Hello NewSeeker, it is good to “see” you.

I think it is the struggle everyone faces, that of, the Christian existence. 🙂

Pope Benedict XVI, when he was a Cardinal wrote this:

“Where the Church is regarded only as an accidental human association, the “advance gift” of faith will be questionable. But one who is convinced that it is a question, not of some human association, but rather of the gift of the love that already awaits us even before we draw our first breath, will see his most precious task as the preparation of another person to receive the advance gift of love – for it is only this gift that justifies passing on the gift of life to him. This means that we must learn anew to take God as our starting point when we seek to understand the Christian existence.
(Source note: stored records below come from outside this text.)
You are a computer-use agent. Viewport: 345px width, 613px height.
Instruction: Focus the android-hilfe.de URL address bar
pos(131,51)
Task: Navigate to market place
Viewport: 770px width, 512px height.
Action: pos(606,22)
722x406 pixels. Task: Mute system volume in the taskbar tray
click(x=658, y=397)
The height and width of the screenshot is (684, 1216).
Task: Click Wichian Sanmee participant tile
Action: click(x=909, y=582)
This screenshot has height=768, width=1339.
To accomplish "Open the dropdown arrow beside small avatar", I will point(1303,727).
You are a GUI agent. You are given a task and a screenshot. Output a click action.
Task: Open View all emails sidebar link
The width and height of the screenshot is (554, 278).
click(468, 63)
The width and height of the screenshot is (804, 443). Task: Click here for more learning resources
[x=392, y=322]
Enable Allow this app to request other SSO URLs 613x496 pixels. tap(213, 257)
This existence is belief in his love and faith that he is Father, Son and Holy Spirit – for it is only thus that the affirmation that he is “love” becomes meaningful. If he is not love in himself, he is not love at all. But if he is love in himself, he must be “I” and “Thou”, and this means that he must be triune. Let us ask him to open our eyes so that he becomes once again the basis of our understanding of the Christian existence, for in this way we shall understand ourselves anew and renew mankind.”

I like how our reception of the Catholic faith is a reception of God’s love, the “advance gift” that was waiting for us all along. Pope Benedict gives us an invitation, to root ourselves in the love of God. I don’t know of any other way to get through the day.
Hi Rebecca, it’s good to be here. Thanks for the quote; I’ve never read that one. I think that’s why morning prayers are so important - to remind us at the start of the day of our root, of the ground we must stand on as Christians. Thanks for sharing.